黄连在生长繁殖过程中,伴随着大量病害的发生,其中最为严重的是根腐病。发病时,黄连从须根开始腐烂,然后传播到主根,最后根全部腐烂,植株枯萎。且根腐病在地块中传播很快,黄连苗常常成片死亡。根腐病常年发病率在30%左右,严重的地块发病率在60~90%,甚至绝收。近十几年来,根腐病在黄连各大产区大面积爆发,严重影响黄连药材的产量和质量,给连农造成极大的经济损失,很多连农放弃种植黄连,黄连产区大面积萎缩,严重阻碍了该产业发展。目前生产上主要用多菌灵、百菌清等化学试剂对黄连根腐病进行防治,但几乎没有效果,且化学农药的大量使用,一方面引起病原菌的耐药性;另一方面导致农药残留和重金属超标等问题,危害黄连饮片安全。

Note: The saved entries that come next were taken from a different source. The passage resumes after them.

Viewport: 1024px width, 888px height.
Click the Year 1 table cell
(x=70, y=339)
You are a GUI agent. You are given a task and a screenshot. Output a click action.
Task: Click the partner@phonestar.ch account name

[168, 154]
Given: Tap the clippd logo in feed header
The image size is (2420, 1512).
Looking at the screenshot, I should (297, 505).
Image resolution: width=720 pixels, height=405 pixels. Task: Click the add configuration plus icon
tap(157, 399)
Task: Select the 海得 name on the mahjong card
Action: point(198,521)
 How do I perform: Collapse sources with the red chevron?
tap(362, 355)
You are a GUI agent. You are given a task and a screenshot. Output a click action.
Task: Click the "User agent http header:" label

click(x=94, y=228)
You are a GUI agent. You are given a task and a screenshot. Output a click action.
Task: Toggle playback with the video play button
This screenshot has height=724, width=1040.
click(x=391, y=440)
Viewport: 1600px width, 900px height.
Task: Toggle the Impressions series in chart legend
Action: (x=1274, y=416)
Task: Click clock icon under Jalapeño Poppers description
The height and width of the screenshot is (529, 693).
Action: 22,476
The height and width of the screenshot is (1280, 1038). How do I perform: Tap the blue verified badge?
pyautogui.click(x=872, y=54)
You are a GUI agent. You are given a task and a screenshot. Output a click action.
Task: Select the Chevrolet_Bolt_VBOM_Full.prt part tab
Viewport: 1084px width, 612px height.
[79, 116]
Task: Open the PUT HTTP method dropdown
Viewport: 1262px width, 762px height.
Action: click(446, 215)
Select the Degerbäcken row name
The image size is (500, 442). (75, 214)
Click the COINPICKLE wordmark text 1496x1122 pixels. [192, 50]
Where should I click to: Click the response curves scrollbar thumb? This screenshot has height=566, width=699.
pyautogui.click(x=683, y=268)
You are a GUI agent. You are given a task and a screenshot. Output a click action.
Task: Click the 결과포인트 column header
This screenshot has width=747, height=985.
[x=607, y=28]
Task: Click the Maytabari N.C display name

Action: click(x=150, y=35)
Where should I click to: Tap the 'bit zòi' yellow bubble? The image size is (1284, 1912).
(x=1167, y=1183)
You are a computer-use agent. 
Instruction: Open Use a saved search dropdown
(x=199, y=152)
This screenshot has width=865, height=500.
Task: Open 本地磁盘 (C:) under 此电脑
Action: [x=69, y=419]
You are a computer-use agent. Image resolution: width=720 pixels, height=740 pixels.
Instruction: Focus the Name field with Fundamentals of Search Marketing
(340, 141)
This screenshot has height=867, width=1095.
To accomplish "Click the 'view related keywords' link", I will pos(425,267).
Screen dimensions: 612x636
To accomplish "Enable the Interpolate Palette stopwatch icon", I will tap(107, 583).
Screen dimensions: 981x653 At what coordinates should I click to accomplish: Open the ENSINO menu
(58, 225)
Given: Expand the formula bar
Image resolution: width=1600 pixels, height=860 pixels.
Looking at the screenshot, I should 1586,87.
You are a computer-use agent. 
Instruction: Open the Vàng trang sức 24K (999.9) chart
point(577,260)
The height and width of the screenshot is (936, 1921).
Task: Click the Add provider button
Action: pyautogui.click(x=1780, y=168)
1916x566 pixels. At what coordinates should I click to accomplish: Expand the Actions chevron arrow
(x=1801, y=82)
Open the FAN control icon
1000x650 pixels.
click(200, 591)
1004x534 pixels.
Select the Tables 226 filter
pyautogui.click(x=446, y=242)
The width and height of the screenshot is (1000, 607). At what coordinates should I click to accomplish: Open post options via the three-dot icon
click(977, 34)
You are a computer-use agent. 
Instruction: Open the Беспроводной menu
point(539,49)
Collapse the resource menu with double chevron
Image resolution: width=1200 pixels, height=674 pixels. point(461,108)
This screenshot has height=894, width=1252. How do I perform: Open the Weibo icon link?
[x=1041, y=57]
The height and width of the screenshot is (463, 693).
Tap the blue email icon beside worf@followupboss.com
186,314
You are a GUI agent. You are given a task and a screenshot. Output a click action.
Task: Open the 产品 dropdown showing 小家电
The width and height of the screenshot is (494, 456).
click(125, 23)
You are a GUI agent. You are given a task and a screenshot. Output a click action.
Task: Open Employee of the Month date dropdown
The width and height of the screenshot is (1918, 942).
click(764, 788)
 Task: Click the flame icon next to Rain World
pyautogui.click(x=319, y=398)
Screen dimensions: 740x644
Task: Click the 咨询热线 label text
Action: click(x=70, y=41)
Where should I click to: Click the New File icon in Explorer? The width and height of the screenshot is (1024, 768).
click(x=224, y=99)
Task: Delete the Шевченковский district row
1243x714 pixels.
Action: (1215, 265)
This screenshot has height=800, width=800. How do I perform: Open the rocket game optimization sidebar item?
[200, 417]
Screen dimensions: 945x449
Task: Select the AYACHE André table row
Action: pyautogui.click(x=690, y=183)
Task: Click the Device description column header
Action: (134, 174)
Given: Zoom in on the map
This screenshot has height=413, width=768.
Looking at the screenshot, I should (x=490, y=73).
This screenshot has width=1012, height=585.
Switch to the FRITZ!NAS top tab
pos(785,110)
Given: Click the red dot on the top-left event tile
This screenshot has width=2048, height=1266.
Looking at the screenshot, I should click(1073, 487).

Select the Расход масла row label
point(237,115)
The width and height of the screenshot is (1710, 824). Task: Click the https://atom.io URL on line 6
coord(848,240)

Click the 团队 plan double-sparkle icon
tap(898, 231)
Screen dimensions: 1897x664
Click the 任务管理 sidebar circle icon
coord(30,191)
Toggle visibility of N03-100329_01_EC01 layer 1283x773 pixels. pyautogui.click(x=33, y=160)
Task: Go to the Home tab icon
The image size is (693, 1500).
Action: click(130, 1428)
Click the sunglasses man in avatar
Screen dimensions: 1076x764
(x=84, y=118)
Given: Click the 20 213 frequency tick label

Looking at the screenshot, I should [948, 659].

生产上防治黄连根腐病困难,主要是由于根腐病的病原菌情况比较复杂。黄连根腐病主要由镰刀菌属真菌(Fusarium sp.)引起,其他还有土赤壳属(Ilyonectria sp.)、腐霉属(Pythium sp.)的多种真菌,可能还有其它未报道的真菌和细菌,甚至线虫,属于复合侵染病害。且不同的产地、季节、生育时期主要的病原不同,这给防治工作造成了极大的困扰。
发明内容
本发明的目的是提供一种无致病性木霉菌株分离筛选方法和复合木霉菌剂的制备方法,先确定需要防治病害的对象物种,从其不同产地的健康植株组织或根际土壤中分离不同的木霉菌种,配制成复合木霉菌剂,以防治不同产地、不同病原导致的该植物病害。具体到本实施例,是从不同产地的健康黄连根部和根际土壤中分离不同的木霉菌种,配制成复合木霉菌剂,以防治不同产地、不同病原导致的黄连根腐病。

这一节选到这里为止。